• Tel-Aviv ne manque pas de Madoffs

    Tel-Aviv ne manque pas de Madoffs

    Les scandales financiers qui se succèdent éclaboussent tous les milieux, du monde des basketteurs à celui des religieux.

    29.10.2009

    Il est toujours impressionnant de voir à quel point la promesse de profits rapides et faciles peut faire perdre la tête. La triste histoire de Shimon “Moni” Fanan n’a en effet rien de nouveau. Les pages de nos journaux sont remplies de ces “génies financiers” qui promettent à leurs clients des retours sur investissement de 5 % par mois. Quand la pyramide s’effondre, les choses se passent de façons diverses. Certains reconnaissent la fraude et passent le restant de leurs jours en prison, comme le financier américain Bernard Madoff. D’autres ont si mauvaise conscience qu’ils se suicident, comme Moni Fanan [le 26 octobre].

    Mais, sous quelque forme que ce soit, ces histoires finissent toujours mal. Après avoir empoché des bénéfices de 5 % l’an, aucun être humain n’est capable de dire tout à coup : “ça va, j’ai gagné assez, maintenant, je vais me contenter des emprunts d’Etat.” En fait, ces profits artificiels sont comme de l’héroïne dans les veines. Au début les sensations sont merveilleuses, mais dès le lendemain le manque fait son travail et vous force à prendre des doses de plus en plus fortes, jusqu’à la chute.

    Fanan avait mené son affaire de main de maître. S’il avait refusé d’être rémunéré pour son poste de manager du club de basket Maccabi Tel-Aviv, c’était pour mettre plus facilement sur pied sa petite banque privée. Une banque dont les bénéfices allaient être des dizaines de fois supérieurs au salaire qu’aurait pu lui verser le club. Des joueurs, des entraîneurs et des arbitres avaient déposé des sommes d’argent astronomiques sur les comptes de Fanan, sans garantie aucune, simplement parce qu’ils lui faisaient confiance, à lui, Fanan, le ­manager désintéressé, l’homme dur à la tâche, le père de substitution. Vu la richesse de ses centaines de clients, la banque de Fanan s’était mise à brasser des millions de dollars. Dès lors que des arbitres et même des joueurs d’équipes adverses avaient déposé de ­l’argent (souvent gagné au noir) sur ses comptes, la question que la justice va devoir se poser, c’est dans quelle mesure ces ­“investissements” n’ont pas fini par influer sur le déroulement des matchs joués par le Maccabi Tel-Aviv. Toujours est-il que, lorsque Fanan a été limogé [pour des raisons sportives] du Maccabi, il a petit à petit perdu de sa superbe, les investisseurs se sont peu à peu retirés et la pyramide a fini par s’écrouler.

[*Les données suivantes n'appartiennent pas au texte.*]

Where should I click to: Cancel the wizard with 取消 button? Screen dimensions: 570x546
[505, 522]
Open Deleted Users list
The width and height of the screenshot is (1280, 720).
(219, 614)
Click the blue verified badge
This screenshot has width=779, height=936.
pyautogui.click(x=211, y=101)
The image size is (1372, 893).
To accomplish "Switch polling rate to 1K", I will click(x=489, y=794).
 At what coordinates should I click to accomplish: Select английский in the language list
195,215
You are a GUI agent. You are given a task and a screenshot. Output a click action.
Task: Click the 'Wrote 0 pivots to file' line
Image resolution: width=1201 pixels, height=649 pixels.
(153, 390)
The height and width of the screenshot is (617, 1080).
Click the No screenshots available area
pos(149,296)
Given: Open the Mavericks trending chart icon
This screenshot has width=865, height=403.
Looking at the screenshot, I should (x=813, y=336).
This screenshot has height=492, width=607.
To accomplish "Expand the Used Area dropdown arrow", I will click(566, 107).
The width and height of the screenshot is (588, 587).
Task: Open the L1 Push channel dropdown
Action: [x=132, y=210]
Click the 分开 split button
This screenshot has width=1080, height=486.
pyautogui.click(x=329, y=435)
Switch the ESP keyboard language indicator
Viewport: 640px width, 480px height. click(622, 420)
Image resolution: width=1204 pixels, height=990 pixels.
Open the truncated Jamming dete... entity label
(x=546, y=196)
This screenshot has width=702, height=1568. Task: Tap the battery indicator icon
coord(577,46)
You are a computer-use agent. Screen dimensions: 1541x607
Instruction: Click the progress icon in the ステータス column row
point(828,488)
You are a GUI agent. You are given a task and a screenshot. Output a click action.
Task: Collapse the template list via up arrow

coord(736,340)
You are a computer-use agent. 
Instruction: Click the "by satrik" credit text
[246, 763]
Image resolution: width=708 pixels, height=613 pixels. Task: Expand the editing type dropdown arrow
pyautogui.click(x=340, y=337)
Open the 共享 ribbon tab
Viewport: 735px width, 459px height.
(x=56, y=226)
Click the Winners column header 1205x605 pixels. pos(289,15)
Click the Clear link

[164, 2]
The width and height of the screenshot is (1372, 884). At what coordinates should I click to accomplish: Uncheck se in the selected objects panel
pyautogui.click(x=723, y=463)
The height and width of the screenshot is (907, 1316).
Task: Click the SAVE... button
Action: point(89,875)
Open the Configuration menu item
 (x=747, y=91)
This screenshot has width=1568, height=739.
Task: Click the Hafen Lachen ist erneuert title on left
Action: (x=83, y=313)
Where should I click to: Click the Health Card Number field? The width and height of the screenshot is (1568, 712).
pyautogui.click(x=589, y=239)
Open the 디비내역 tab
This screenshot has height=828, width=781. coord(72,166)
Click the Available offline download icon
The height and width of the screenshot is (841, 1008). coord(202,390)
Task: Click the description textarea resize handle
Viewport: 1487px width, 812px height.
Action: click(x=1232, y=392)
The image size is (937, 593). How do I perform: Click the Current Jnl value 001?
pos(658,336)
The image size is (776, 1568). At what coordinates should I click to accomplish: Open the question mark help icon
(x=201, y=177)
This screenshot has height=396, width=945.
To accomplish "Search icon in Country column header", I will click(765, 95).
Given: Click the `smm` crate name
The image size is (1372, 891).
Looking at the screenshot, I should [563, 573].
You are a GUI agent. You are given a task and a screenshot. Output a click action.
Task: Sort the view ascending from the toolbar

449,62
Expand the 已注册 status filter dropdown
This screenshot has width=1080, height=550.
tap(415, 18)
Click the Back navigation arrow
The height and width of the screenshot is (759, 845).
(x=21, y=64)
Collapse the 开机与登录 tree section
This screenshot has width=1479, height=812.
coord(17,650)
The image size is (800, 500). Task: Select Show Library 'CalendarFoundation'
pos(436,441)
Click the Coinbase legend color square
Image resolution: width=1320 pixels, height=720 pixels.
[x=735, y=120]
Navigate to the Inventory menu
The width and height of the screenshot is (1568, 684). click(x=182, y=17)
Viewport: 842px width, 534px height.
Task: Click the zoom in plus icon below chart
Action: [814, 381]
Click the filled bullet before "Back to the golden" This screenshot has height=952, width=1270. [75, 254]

    Fanan n’est évidemment pas un cas isolé. Ainsi, Uriel Amar, un juif orthodoxe né en France et arrivé en Israël en 2004, s’était mis à organiser des meetings à Petah-Tikva [banlieue du nord-ouest de Tel-Aviv], où il promettait à des centaines de gogos des rendements mensuels de 5 %. Il s’était fait passer pour le directeur de deux pépinières d’entreprises de haute technologie et le propriétaire de 83 sociétés en Israël. Amar choisissait ses cibles dans les milieux religieux et ses principales victimes furent les personnes évacuées du Goush Katif [après le démantèlement des colonies de la bande de Gaza d’août 2005], trop heureux de pouvoir doubler le montant des indemnités versées par l’Etat. Il s’est finalement enfui en France, où il continue de flamber son argent dans des hôtels de luxe, et ce bien qu’un tribunal de Jérusalem ait prononcé la banqueroute. C’est une erreur de croire que les histoires de Moni Fanan et d’Uriel Amar serviront de leçons. La soif d’argent est dans la nature humaine, et que cette soif ne puisse jamais être étanchée n’y change rien.